Optionally, a rotating mechanism is arranged in the first lens group holder 2, and the rotating mechanism is connected with the first optical lens group and rotates together with the first optical lens group.

Optionally, the display 6 includes: liquid crystal display, projecting apparatus.

Optionally, the method further includes: and the platform 9 is used for setting the screening device of the lens group with the optical imaging definition consistency.

Optionally, the platform 9 is further provided with a light hole 10, and the light hole 10 is located in a light path between the standard plate 1 and the camera 4.

Detailed description of the preferred embodiment 1

Fig. 1 is a perspective view of the screening apparatus for lens groups according to the present embodiment. Fig. 2 shows a front view of the optical imaging resolution consistency lens group screening apparatus according to the embodiment. Fig. 3 is a top view of the optical imaging sharpness consistency lens group screening apparatus according to the embodiment.

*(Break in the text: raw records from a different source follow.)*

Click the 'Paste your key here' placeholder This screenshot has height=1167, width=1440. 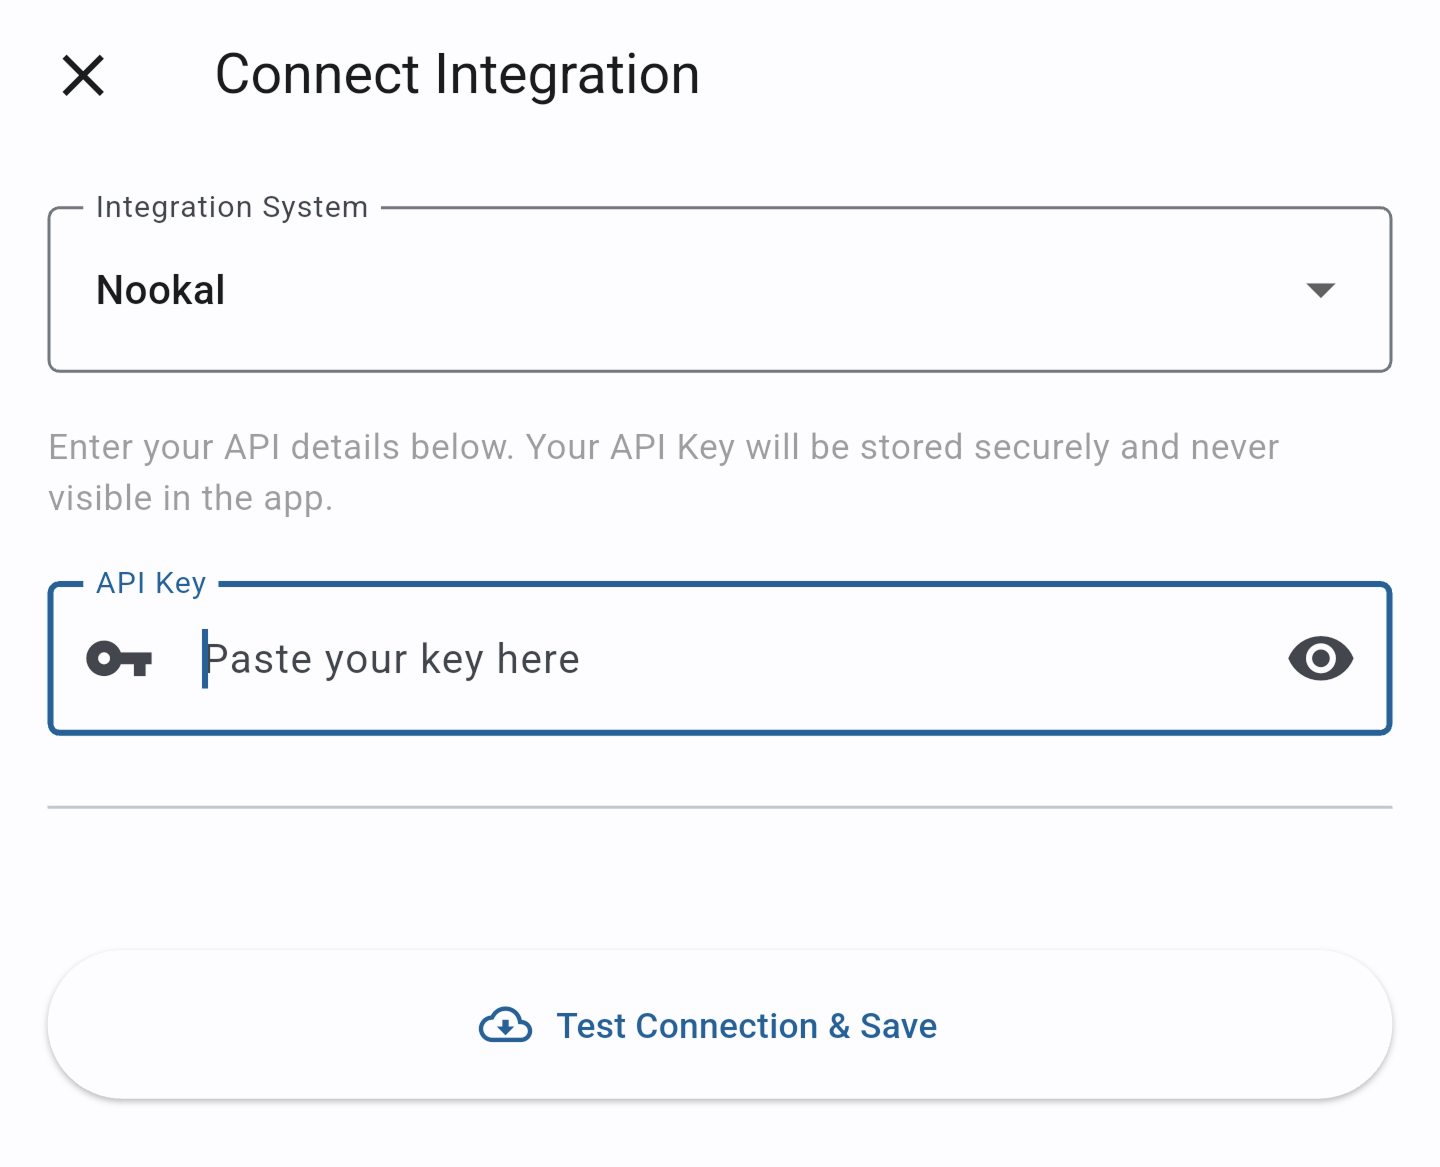point(392,660)
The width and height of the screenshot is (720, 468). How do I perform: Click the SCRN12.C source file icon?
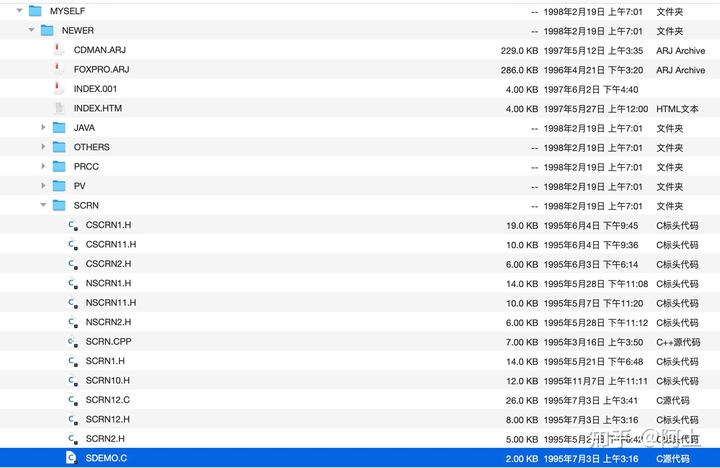[71, 400]
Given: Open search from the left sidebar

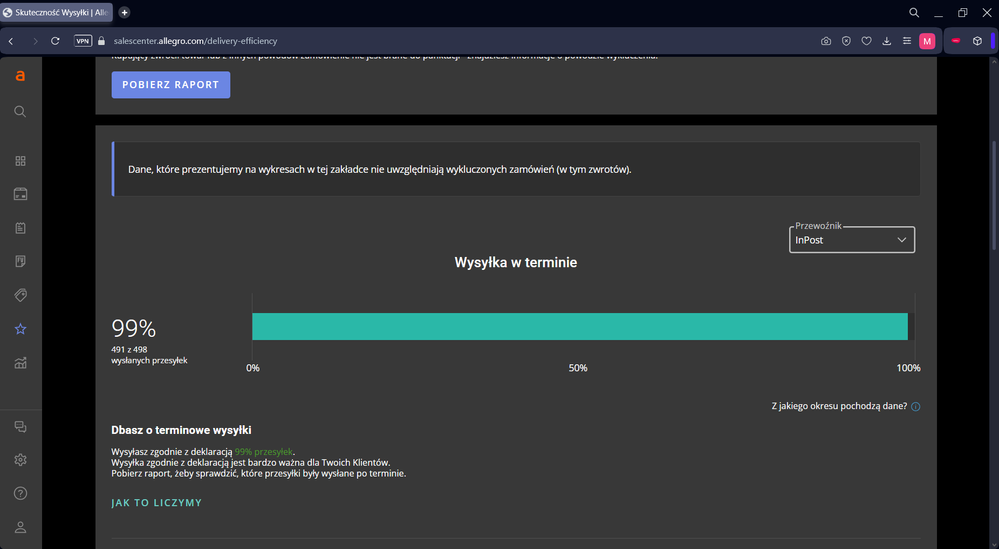Looking at the screenshot, I should [20, 112].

Be used for screening the rear mirror group in this embodiment, mirror group sieving mechanism of this embodiment optical imaging definition uniformity includes:

a standard plate 1;

the first lens group seat 2 is used for fixing a first optical lens group to be detected;

a second lens group holder 3 for fixing a second optical lens group;

the camera 4 is used for acquiring the image of the target plate 1;

an adjusting bracket 5 for adjusting the distance between the first lens group holder 2 and the second lens group holder 3 relative to the camera 4; and

a display 6 in communication with the camera 4 for displaying an image of the reticle 1.

The target plate 1, the second lens group holder 3, the first lens group holder 2 and the camera 4 are sequentially arranged on an optical axis from an object side surface to an image side surface of the first optical lens group; the first optical lens group is arranged in the first lens group seat 2, and the second optical lens group is arranged in the second lens group seat 3.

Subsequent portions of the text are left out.